Наташа поняла и улыбнулась. Но так, что впервые он почувствовал, что она вовсе не ребенок, не девушка, а женщина. Возможно, даже опытная женщина, познавшая очень многое. А все это от горькой усмешки, в которой ему почудилось некоторое превосходство над его мужской наивностью.

— Вы меня совсем не знаете, Григорий Афанасьевич,— произнесла она снова будто рассеянно. Поискала рукой камешек по траве, швырнула в круговертящуюся темную воду.— Я же не девочка, за которую вы меня принимаете. У меня сын в этом году в первый класс пойдет.

Шохов сразу не нашелся что ответить. Он и вправду был смущен ее признанием.

Наташа резко повернулась к нему лицом и уже открыто, словно сняв с себя какой-то груз, пристально взглянула на Шохова.

— Я вас огорчила?

— Да нет, я и вправду не думал,— пробормотал он.— Вы же молодая...

— Сколько дадите? — с вызовом, но кокетливо спросила она.

И лишь в глазах, очень серьезных, застыл немой вопрос, мучивший ее.

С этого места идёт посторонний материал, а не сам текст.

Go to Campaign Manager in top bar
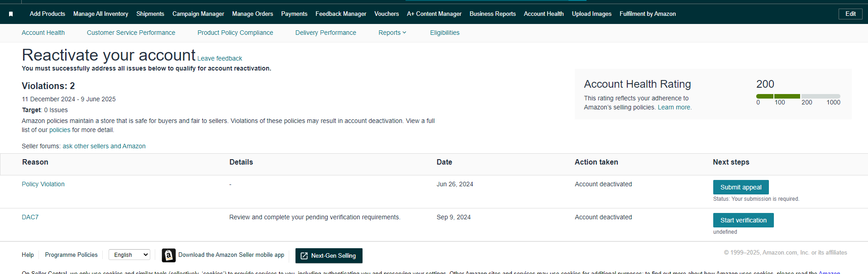 198,14
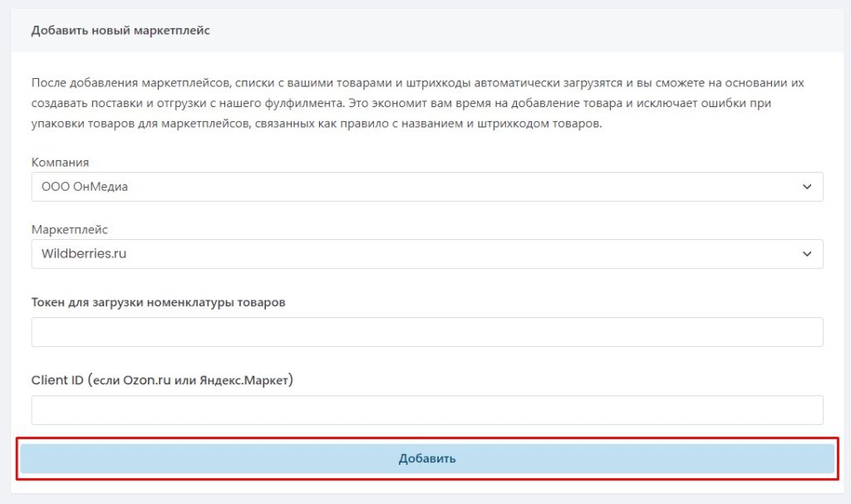
Task: Select the ООО ОнМедиа company value
Action: click(x=85, y=187)
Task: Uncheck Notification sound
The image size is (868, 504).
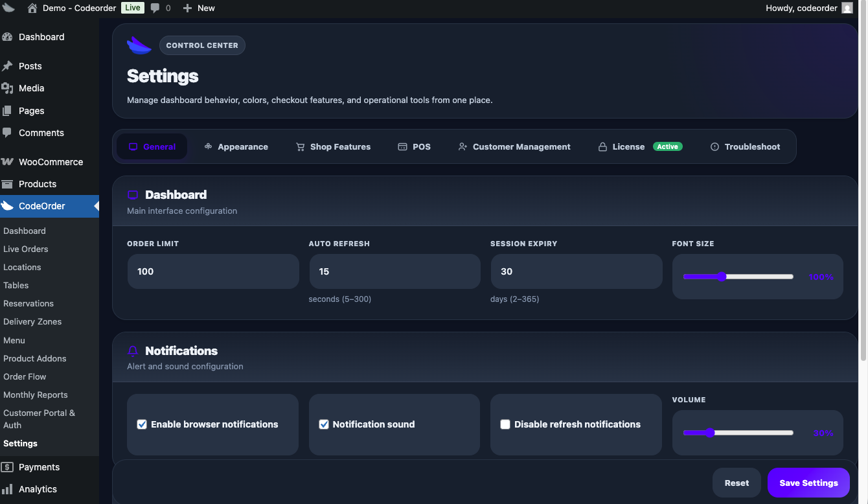Action: click(323, 424)
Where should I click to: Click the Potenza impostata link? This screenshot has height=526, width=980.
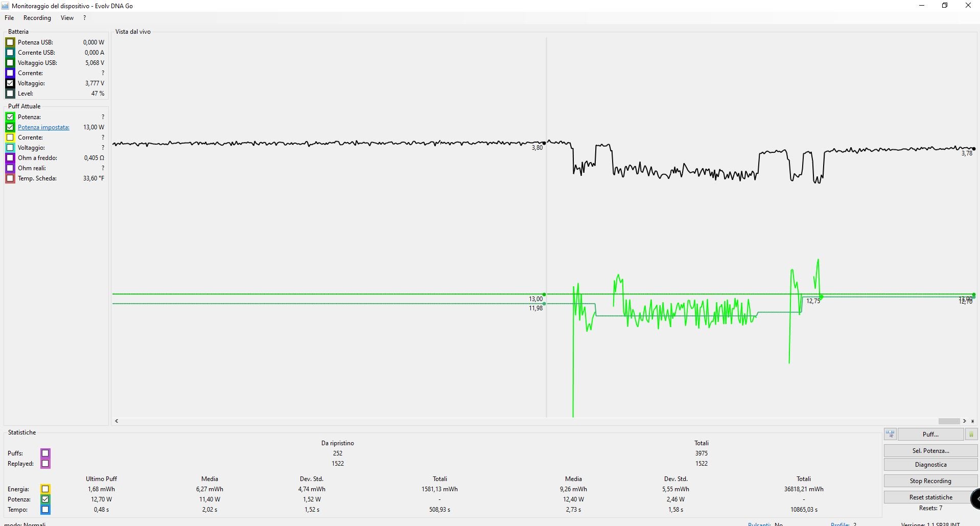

Она пристально вглядывалась в Шохова, питаясь о чем-то догадаться.

— Ладно, не трудитесь,— другим голосом, даже резковато произнесла и легко поднялась с травы.— Мне двадцать шесть, Григорий Афанасьич, и у меня был муж. А если уж точно, то два мужа. Вы остаетесь здесь или идете?

— Но куда же спешить? — спросил Шохов, не зная, как реагировать на эту вспышку, надо ли относить ее за свой счет.— Еще же светло. Посидим немного, а?

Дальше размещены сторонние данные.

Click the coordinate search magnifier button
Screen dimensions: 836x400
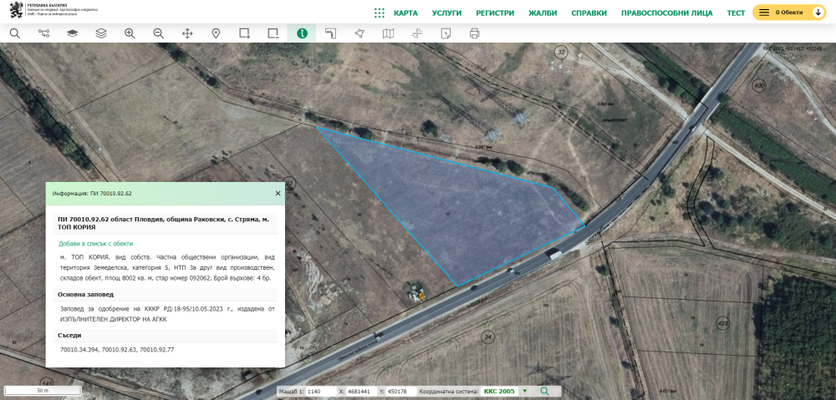click(545, 391)
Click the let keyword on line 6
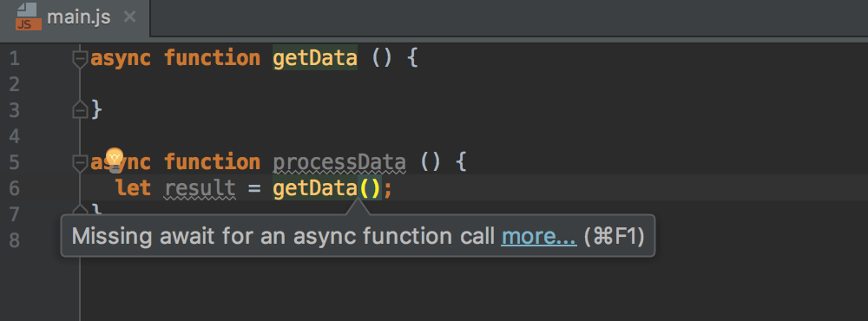 tap(134, 188)
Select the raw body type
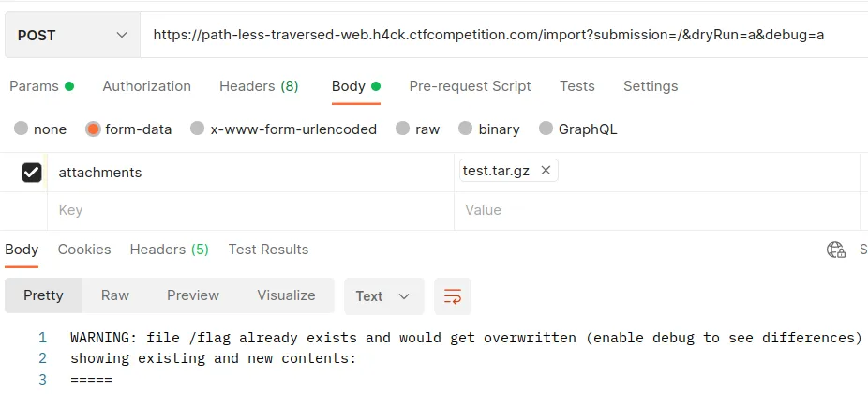This screenshot has width=868, height=394. pyautogui.click(x=418, y=129)
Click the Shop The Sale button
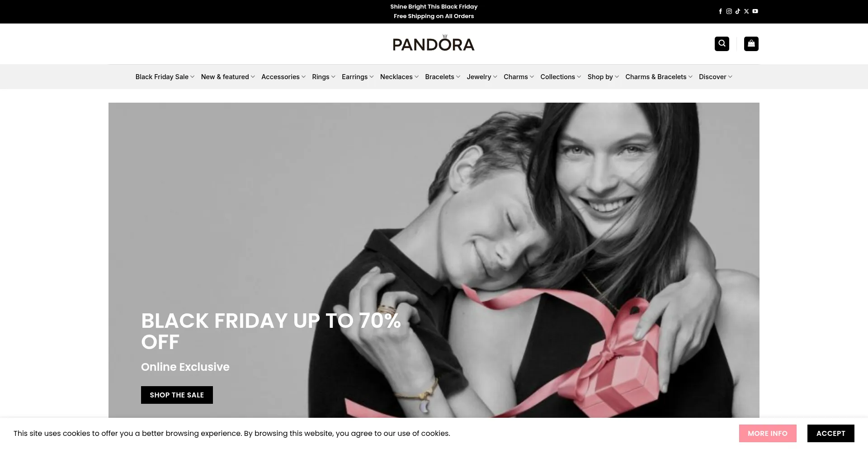Viewport: 868px width, 449px height. [x=177, y=395]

— Нет, Григорий Афанасьич, я человек занятой, у меня семья.

Все это было сказано торопливо, не глядя на него. Обратную часть дороги они промолчали. Около дома, двенадцатиэтажной башни, когда Наташа попрощалась, Шохов попытался задержать ее руку:

— Но мы еще встретимся? Завтра?

Она согласилась, но как-то безразлично и устало.

— После смены?

— После смены. До свидания.

И она поспешила уйти.

Теперь каждый вечер, нарушив свой привычный распорядок и забросив дом, Шохов после работы приходил к двухэтажному зданию поликлиники, расположенному на окраине города, и там на одной и той же скамеечке среди зелени, повернувшись лицом к стеклянным дверям, караулил Наташу.

Они гуляли по городу, ходили в кино, раз или два посидели в кафе, иногда забредали в магазины. Но никогда не соглашалась она пойти к нему, в его недостроенный дом. Она не придумывала предлога, она просто говорила: «нет».

— Почему же нет? Тебе неприятно?

— Не знаю,— и словно отводила этот вопрос.